## START Dataset extract

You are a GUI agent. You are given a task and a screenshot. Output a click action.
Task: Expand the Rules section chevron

## END Dataset extract
## START Dataset extract

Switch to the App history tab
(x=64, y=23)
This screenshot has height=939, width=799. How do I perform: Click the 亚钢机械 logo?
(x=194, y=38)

## END Dataset extract

• _Goal of the exercise_:
Set down the lines of the records verbatim, from the line containing "Switch to the App history tab" up to and including the line containing "(x=194, y=38)".

• _Exercise answer_:
Switch to the App history tab
(x=64, y=23)
This screenshot has height=939, width=799. How do I perform: Click the 亚钢机械 logo?
(x=194, y=38)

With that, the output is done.